Shadowrun is the first game that my group started playing together and has held a dear and special place in our hearts since 1989. No matter what games we branch off and play, we always come back to Shadowrun. It's very hard not to come at this review from an emotional place, but I will try to be as objective as I can.

ART - While I really like the Technomancer archetype, the Troll Street Samurai just looks horrible. That's not a troll. It looks like Henry Cavill (complete with super hair curl) with horns and some tusks. What happened to the Orks and Trolls as "trogs" idea from every previous edition? They even have a pretty good looking Ork as the Face. It breaks from the background of the world. Orks and Trolls are not pretty and that's a HUGE part of the history of the world. On page 56, for example, the text refers to orks making people nervous with just their presence and trolls as "the walking embodiment of everyone else's nightmares." The art doesn't represent that. There are one or two good pieces of art in the book, but the rest just doesn't stand up to the quality of previous editions. The "magey" person on page 91 looks neat and dynamic. The dwarf (?) person on page 110 looks amateurish at best. They've pulled a "scratchy' aesthetic into the art that just doesn't scream "Shadowrun" in tone or feel.

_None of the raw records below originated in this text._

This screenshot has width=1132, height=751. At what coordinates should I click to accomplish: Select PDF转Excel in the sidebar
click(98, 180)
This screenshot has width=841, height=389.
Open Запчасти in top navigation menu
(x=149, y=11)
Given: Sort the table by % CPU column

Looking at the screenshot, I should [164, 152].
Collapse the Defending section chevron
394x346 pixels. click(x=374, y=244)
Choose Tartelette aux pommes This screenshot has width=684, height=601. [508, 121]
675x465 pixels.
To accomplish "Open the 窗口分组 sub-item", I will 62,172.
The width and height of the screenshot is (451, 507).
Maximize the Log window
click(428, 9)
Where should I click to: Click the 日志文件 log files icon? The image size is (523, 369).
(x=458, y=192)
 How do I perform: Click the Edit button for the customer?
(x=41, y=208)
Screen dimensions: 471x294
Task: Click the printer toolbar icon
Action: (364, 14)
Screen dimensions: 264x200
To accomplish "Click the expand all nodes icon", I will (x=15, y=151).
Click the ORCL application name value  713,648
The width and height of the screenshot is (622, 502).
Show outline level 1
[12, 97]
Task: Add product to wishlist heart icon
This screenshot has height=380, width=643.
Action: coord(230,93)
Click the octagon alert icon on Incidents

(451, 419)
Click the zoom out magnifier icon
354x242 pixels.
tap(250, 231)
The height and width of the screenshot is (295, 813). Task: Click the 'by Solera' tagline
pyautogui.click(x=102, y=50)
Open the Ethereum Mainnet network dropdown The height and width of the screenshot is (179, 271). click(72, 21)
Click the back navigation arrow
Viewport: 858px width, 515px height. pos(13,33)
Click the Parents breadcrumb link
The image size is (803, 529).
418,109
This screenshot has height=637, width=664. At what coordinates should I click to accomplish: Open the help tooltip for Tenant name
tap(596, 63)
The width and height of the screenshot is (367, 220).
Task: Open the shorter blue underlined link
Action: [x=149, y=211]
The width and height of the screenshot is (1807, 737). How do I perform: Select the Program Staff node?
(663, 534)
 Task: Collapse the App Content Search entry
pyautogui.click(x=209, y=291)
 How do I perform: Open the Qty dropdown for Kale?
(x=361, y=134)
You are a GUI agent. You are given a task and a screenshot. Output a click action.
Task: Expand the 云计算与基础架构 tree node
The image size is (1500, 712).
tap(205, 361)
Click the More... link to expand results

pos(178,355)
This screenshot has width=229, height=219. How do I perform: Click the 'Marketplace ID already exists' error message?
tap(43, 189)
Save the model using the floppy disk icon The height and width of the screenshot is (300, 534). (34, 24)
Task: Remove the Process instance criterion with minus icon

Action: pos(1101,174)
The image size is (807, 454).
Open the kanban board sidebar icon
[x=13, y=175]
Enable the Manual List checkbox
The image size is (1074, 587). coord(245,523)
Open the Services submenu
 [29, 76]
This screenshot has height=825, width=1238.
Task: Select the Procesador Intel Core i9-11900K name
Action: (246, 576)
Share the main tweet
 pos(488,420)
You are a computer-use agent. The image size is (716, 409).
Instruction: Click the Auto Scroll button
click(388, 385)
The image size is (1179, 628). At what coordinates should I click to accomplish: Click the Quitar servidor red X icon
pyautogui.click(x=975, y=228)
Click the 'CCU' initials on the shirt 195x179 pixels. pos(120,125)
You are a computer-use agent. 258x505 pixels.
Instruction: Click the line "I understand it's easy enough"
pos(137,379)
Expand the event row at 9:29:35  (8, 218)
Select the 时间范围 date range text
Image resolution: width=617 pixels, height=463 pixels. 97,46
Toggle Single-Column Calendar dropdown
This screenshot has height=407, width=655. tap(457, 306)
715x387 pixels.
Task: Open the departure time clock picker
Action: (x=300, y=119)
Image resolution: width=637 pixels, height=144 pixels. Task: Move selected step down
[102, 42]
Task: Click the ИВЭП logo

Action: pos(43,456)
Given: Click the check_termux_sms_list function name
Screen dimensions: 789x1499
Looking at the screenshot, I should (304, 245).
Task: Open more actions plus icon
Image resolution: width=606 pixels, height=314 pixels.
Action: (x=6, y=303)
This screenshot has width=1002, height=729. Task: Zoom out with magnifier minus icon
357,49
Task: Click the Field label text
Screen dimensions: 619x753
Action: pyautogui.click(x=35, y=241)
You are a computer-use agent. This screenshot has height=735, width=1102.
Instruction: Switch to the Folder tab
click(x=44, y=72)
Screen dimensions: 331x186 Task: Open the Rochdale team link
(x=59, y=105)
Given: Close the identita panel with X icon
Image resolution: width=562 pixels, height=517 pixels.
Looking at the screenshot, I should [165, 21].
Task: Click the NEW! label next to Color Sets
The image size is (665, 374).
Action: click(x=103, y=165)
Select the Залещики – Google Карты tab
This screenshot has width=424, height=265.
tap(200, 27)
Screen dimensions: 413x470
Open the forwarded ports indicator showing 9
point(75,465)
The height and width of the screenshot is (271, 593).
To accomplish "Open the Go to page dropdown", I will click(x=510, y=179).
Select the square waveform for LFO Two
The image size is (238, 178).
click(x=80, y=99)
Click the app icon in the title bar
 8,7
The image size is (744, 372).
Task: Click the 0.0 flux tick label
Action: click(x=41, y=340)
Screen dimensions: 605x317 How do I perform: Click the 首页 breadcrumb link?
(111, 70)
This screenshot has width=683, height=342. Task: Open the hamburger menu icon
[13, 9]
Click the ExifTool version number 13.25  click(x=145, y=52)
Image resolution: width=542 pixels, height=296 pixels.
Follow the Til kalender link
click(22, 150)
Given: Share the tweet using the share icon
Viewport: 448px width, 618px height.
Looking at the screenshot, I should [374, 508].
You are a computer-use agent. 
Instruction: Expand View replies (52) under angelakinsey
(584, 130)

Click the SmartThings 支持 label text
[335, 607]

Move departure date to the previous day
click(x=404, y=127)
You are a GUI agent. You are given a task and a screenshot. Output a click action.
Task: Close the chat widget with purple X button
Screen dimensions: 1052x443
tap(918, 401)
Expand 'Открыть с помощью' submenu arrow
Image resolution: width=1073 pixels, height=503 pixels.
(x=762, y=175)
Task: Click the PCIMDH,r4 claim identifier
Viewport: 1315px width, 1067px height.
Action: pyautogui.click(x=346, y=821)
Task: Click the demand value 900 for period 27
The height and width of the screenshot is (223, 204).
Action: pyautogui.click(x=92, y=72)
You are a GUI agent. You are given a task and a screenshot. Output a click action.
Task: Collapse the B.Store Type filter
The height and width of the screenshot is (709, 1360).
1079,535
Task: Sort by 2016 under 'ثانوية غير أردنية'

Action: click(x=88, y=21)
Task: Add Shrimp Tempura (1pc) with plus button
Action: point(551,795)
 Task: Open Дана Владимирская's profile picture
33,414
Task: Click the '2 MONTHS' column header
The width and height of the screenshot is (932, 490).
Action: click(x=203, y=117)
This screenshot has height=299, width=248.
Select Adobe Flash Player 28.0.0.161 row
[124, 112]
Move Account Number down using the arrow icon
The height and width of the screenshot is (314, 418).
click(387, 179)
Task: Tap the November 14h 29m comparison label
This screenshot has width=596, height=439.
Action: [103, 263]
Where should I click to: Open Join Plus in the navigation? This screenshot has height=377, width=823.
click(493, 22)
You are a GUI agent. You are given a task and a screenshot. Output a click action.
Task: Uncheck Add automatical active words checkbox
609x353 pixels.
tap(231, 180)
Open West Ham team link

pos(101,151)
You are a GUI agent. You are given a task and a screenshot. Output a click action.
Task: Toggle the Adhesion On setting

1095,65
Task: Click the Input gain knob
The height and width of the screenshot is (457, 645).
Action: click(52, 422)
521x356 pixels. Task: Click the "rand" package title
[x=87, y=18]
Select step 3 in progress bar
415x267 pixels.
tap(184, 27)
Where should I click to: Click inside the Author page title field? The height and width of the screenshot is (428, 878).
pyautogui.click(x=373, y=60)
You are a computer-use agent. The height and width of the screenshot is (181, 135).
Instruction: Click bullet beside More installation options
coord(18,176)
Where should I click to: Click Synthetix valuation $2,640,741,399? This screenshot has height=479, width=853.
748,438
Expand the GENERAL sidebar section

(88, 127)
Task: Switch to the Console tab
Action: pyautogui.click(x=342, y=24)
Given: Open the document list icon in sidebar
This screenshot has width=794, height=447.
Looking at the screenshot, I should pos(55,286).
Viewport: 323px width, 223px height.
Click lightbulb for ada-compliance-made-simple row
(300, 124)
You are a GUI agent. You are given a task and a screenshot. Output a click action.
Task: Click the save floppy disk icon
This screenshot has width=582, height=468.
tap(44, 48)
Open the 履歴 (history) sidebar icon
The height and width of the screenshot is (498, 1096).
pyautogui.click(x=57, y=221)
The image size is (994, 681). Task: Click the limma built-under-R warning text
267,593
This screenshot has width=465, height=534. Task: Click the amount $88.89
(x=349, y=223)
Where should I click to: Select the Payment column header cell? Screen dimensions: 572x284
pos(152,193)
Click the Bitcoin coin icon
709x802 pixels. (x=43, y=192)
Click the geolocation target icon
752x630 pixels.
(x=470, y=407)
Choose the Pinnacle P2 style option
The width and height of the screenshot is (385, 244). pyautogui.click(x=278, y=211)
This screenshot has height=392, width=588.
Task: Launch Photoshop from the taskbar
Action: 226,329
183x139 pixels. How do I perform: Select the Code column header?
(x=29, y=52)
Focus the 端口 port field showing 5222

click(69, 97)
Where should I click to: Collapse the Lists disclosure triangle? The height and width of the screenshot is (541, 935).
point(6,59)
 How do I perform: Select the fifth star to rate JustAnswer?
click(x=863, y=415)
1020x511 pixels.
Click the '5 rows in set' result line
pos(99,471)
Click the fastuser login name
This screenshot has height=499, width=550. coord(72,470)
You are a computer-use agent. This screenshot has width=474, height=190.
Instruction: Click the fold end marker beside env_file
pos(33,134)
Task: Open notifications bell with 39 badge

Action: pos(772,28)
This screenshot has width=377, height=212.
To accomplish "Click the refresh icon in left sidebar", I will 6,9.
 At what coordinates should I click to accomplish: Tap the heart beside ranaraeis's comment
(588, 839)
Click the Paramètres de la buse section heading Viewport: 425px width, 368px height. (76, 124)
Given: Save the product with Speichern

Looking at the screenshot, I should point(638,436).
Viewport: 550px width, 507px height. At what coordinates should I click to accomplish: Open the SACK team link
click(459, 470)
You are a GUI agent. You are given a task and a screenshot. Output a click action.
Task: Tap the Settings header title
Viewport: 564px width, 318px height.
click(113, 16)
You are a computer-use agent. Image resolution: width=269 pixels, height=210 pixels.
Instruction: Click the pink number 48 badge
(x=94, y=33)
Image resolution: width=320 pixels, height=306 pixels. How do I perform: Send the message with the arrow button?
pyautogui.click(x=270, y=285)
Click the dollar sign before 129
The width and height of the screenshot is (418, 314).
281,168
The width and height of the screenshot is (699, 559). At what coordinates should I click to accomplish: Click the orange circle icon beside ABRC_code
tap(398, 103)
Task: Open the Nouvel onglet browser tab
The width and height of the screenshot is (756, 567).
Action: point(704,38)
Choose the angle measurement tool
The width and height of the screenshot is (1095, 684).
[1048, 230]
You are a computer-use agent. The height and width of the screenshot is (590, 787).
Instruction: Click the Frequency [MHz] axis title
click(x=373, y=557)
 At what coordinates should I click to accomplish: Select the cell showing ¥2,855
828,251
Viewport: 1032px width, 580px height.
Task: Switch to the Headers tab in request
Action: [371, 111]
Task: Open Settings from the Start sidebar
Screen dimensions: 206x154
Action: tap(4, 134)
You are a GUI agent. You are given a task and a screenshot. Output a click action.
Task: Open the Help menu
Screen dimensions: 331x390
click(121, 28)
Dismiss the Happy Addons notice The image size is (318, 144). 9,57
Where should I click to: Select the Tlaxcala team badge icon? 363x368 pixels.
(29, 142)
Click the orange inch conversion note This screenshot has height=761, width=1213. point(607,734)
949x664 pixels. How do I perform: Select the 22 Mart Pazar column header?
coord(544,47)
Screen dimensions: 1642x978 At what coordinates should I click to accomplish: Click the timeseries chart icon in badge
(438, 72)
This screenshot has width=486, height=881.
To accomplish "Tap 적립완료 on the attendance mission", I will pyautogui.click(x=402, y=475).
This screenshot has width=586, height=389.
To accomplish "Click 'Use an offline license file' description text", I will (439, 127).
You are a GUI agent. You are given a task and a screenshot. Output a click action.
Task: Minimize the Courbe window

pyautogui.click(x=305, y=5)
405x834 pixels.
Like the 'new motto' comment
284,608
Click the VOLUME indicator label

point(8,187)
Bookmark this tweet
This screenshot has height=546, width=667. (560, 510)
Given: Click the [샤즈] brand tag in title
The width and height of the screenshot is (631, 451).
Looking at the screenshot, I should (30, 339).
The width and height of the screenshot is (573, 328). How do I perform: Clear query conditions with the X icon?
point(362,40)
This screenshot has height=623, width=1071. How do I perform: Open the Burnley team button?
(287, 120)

RULES - The rules are a disaster. They're inconsistent and, despite the claim of simplification, made complex by that inconsistency.

  • The book is missing important facts (like unarmed damage).
  • Systems that were made simple by similarity in earlier editions are now needlessly complex. For example, the split of how mages handle spirits and technomancers handle sprites means you have two disctinct rulesets for thematically similar characters.
  • The expanded EDGE rules seem like something that could have been great, but are just unfinished and unrefined.
  • Editing is inconsistent throughout the book, with references to rules that don't exist, and the rules seem rushed and as if the developers ignored playtester feedback.
  • Cyberware and gear all do the same thing, giving you EDGE, but you cap at TWO EDGE per turn. And you can earn EDGE circumstantially or through roleplay. So don't mess with your character's Essence but adding machine to the meat! There's no need.
  • While I agree that the Initiative Pass system needs an overhaul, the switch to one Major action with a gaggle of Minor Actions just doesn't work. It's almost an action point economy system that just misses the mark with the Major/Minor split. You need to have a chart on hand to figure out what you can do in a turn. They should have just said speed enhancers give you extra action "points" per turn and it takes so many action "points" to do a thing. That idea needs refinement, of course, but the 6e action system is nearly incomprehensible. I need to spend a minor action so that I can attack more than one target with a major action? But I can throw a grenade or an AOE spell and I don't have to spend that minor action for multiple targets?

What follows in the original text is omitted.